(Data items)

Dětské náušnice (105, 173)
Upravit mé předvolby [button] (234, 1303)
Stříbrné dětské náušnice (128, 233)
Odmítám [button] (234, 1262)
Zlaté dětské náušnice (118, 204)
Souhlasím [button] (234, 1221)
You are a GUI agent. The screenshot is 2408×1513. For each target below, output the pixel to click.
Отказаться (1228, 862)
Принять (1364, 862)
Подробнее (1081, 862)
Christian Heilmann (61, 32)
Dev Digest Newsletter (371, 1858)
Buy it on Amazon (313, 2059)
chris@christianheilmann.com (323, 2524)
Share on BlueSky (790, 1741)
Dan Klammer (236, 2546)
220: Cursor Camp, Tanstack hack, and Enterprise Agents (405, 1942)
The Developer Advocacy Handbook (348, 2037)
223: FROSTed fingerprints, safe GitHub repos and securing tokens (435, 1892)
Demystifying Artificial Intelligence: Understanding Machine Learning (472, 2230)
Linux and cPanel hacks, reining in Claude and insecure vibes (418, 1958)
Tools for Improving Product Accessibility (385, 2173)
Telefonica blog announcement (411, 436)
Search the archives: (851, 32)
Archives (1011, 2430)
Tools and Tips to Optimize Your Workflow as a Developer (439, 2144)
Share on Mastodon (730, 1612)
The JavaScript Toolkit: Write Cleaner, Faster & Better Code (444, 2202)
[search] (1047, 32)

> TASK OBJECTIVE
What you return must be an exact retyping of the lines above starting at the line with "Stříbrné dětské náušnice (128, 233)" and ending at the line with "chris@christianheilmann.com (323, 2524)", and nothing besides.

> FINAL ANSWER
Stříbrné dětské náušnice (128, 233)
Odmítám [button] (234, 1262)
Zlaté dětské náušnice (118, 204)
Souhlasím [button] (234, 1221)
You are a GUI agent. The screenshot is 2408×1513. For each target below, output the pixel to click.
Отказаться (1228, 862)
Принять (1364, 862)
Подробнее (1081, 862)
Christian Heilmann (61, 32)
Dev Digest Newsletter (371, 1858)
Buy it on Amazon (313, 2059)
chris@christianheilmann.com (323, 2524)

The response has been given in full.